Lo scorso anno insieme hanno funzionato e anche Sarri è soddisfatto della prova di Marassi di Castellanos e Dia. Per la prima volta il tecnico ha optato per le due punte e potrebbe rimetterle in campo anche sabato contro il Torino.
Come sottolinea Il Messaggero, l’anno scorso, fra Europa (Ajax e
Real Sociedad) e campionato, furono addirittura dodici i successi in diciotto gare (3 pari e appena 3 ko) con questa coppia d’oro. Già dopo la prima debacle di Como, si legge, alcuni senatori avevano consigliato al Comandante di passare dal 4-3-3 a uno schema più congeniale alle caratteristiche di questa “nuova” Lazio, Sarri ci pensava da tempo, ma si è convinto solo quando l’emergenza totale lo ha messo con le spalle al muro.

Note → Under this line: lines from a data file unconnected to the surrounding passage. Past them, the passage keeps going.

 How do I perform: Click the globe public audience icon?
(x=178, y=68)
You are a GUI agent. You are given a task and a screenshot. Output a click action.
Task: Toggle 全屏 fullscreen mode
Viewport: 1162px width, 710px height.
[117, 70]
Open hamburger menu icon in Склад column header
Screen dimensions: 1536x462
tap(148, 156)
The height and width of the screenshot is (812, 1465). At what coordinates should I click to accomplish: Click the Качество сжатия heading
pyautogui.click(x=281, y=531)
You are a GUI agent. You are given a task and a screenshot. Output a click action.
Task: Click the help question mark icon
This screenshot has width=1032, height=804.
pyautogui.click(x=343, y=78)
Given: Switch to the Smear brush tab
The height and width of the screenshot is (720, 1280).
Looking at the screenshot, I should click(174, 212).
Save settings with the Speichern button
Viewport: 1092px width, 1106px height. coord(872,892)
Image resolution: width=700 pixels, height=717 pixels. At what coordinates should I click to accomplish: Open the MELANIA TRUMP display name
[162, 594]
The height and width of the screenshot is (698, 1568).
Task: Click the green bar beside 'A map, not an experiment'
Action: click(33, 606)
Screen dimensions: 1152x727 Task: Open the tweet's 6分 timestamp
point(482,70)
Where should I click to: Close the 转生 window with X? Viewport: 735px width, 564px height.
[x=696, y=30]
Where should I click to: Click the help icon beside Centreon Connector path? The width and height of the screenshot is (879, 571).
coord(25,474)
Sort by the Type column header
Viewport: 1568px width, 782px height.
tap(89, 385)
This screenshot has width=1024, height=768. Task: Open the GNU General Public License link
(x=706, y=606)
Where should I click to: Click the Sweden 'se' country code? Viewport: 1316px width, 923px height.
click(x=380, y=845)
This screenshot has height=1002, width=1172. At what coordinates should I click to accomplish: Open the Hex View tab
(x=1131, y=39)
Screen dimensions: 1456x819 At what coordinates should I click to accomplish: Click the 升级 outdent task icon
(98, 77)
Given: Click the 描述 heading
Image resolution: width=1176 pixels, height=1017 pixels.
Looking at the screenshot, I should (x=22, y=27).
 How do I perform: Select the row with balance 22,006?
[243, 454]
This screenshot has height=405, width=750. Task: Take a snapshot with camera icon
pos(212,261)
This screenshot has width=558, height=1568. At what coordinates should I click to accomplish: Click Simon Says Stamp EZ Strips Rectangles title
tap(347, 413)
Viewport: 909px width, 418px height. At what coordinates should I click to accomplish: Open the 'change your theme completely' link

Gli acciacchi di Pedro in extremis lo hanno costretto a un 4-4-2 puro in fase di non possesso (evidente la linea Dia-Castel-lanos, e Zaccagni e Cancellieri larghi sull’esterno), anche se ora Mau vuole far passare la traccia del 4-2-3-1: «Io questo modulo l’ho fatto dal 2002 al 2016. È una valida alternativa e infatti l’abbiamo provato per tutto il ritiro estivo. Solo il tempo però ci dirà se questo è il vestito migliore, che utilizzeremo di più, oppure no. Va bene, se manteniamo l’equilibrio», ha detto del post gara di Marassi.